Stock Price Wavering
Vickers shares jumped 80.5 pence to 246p, just shy of the 250p cash offer, following the announcement of the offer. However, Rolls-Royce shares lost more than four percent to 216p.
Moody's Investors Service placed the A3 senior unsecured debt ratings of Rolls-Royce Plc under review for possible downgrade.
The rating agency will also focus on the operating synergies of the two companies and will assess the potential for the combined entity to generate significant cash flows -- from operations and any divestments -- to quickly restore its historical balance sheet strength.
Shares in aero engine maker Rolls-Royce Plc bounced
back the following day. Recouping part of the previous day's 10.8p fall to its lowest close in 11 months, Rolls shares firmed 3.8p or 1.7 percent to 219p.
Active volume of 19 million shares made it the second most active stock in the UK market.
Despite the industry's negative response to the Vickers bid, analysts at Credit Suisse First Boston (CSFB) repeated a "buy" rating on Rolls on the grounds the acquisition will be significantly earnings enhancing and was a good strategic fit.
"The price looks sensible and the deal should cover its cost of capital in two to three years," said CSFB analyst Herald Hendrikse in a research note. "The catalyst for performance will be to meet or beat the next half-year earnings per share numbers, accompanied by improved cash flow."
Division to be Sold
"The acquisition has powerful industrial and financial logic," said Ralph Robins, chairman of Rolls-Royce. "The combination of the two marine businesses will provide a wide range of competitive products, services and brands, creating growth and enhancing shareholder value."
Given this focus on marine, Vickers' land-based defense business - which includes battle tanks and armored vehicles - is seen as surplus to requirements. R Robins said the sale of this division was inevitable.
"Our strategy is to get to number one or two in the various markets in which we operate. We are up there in aerospace - this will put us there in marine," Robins said.

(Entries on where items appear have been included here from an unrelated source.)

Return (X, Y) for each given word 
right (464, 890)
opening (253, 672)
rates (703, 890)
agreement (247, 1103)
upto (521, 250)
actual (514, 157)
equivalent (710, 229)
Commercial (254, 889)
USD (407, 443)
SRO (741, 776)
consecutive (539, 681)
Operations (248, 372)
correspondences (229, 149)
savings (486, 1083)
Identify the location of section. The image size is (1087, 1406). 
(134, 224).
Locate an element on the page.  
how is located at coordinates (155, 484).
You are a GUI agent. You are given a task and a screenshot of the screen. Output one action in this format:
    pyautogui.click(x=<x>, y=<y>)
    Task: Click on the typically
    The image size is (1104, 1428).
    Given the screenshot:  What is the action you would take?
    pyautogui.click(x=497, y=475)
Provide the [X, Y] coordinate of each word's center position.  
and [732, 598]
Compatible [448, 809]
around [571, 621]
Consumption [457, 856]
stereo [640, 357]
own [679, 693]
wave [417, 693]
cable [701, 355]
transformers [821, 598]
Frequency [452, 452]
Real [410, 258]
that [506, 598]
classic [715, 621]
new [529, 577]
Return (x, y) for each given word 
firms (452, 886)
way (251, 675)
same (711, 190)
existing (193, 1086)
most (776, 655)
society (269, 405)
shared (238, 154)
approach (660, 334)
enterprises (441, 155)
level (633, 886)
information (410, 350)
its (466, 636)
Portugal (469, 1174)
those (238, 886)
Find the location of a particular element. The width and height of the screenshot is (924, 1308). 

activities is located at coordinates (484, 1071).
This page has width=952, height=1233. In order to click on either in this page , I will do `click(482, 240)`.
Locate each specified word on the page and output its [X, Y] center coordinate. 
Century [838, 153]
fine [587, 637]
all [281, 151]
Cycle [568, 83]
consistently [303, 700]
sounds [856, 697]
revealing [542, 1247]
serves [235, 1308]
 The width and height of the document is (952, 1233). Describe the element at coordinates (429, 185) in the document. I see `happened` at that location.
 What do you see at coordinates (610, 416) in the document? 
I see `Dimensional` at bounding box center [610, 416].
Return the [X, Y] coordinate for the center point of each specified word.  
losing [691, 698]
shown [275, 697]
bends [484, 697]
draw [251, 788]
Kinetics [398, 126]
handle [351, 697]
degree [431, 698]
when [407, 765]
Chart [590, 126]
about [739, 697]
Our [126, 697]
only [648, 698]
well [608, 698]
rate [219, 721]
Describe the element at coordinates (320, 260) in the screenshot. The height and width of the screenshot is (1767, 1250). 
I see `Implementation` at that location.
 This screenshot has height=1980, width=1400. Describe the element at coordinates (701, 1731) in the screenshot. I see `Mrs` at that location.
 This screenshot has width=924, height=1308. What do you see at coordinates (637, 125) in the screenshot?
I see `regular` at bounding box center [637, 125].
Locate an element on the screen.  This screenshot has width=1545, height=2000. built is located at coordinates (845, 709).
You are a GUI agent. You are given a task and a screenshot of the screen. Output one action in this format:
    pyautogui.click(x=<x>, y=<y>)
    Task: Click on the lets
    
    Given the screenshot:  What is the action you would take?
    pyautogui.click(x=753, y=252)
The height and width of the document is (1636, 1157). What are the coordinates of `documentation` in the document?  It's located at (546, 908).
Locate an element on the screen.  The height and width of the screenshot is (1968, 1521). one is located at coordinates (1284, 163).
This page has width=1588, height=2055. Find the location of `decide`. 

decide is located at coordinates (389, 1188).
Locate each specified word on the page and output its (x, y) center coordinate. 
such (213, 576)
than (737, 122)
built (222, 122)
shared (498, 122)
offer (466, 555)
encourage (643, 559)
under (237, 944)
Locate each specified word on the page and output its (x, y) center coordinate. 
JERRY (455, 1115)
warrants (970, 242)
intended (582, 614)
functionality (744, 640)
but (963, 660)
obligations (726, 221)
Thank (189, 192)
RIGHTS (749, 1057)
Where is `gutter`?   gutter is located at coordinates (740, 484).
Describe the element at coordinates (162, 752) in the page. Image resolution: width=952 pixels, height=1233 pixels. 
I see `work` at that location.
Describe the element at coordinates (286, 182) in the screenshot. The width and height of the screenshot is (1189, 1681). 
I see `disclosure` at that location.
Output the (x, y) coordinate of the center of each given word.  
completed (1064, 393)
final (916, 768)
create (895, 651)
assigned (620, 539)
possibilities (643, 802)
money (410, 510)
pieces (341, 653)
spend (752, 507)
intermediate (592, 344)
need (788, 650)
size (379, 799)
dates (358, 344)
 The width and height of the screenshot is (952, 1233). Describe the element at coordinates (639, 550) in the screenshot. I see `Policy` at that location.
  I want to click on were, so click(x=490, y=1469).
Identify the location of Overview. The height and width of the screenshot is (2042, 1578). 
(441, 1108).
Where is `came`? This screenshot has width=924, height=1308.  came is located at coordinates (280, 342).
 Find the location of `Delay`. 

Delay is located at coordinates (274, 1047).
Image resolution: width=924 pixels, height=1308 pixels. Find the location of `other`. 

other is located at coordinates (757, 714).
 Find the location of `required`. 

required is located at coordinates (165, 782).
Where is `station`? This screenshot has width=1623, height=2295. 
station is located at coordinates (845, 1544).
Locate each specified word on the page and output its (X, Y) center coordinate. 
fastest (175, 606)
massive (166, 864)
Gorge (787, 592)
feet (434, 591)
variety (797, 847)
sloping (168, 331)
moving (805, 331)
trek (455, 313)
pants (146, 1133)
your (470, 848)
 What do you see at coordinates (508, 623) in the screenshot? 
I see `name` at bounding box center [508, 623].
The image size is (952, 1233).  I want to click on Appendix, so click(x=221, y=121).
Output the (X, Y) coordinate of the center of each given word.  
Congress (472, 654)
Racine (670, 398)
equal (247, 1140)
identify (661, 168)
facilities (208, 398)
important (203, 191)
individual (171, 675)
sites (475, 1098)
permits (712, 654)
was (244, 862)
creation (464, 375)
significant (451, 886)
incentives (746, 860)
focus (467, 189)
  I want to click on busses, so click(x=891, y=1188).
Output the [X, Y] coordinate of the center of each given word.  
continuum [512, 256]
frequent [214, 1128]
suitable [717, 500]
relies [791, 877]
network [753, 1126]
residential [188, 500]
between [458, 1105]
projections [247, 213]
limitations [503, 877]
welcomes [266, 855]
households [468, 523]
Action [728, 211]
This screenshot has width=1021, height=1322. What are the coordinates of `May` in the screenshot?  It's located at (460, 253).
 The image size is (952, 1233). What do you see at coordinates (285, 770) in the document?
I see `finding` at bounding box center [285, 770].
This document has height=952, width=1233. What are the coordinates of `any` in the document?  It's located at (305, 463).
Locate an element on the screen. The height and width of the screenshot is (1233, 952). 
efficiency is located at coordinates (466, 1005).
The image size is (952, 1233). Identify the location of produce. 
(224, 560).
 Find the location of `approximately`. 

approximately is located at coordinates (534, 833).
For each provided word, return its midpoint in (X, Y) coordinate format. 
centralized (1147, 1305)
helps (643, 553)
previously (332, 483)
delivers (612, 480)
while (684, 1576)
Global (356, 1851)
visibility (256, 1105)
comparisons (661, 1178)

The merger will boost Rolls-Royce's exposure to marine power systems to around 20 percent of the enlarged group sales or around $1.4 billion in turnover.
Rolls said the marine power systems market was a growth market, with the high-speed sea transport sector growing annually at some eight percent.
The Rebuilding Process
Vickers had been in the process of reshaping, after selling its Rolls-Royce luxury car arm to Germany's Volkswagen AG (VLKAY)
last year for $787 million. That transaction was accompanied by a $448.9 million cash return to Vickers shareholders.
The motor arm had been floated off from parent company Rolls-Royce in 1973 and was bought by Vickers in 1980 after running into financial problems. Vickers boosted its marine business through the purchase of Norway's Ulstein in a $500 million deal last year.
Analysts speculated Rolls-Royce, which admits it approached Vickers first, may have tried separately to pry the marine power systems business from Vickers but was told the division was only for sale as part of the entire group. TI Group Plc is believed to have received a similar response.
"There was no a la carte, it was a set menu," said O'Keefe, who suggests Rolls-Royce is paying a high price for Vickers on a valuation basis. He estimates a trailing PE (price earnings) multiple for Vickers of 19.8 and a prospective PE for Rolls-Royce of 12.6 compared with a sector average of 14.9.
Rolls-Royce expects the acquisition to be earnings enhancing in the first full year before goodwill and exceptional items. Robins said the group would continue to target double-digit earnings per share growth from its basic business.
The deal, which is being financed from banking facilities arranged by Chase Manhattan and Greenwich NatWest, leaves the company with interest cover of around seven times. Interest cover is a measure of the company's ability to pay interest on borrowings using profits from the year. A higher number indicates less risk.
Robins conceded he would be reasonably relaxed with cover of around five times.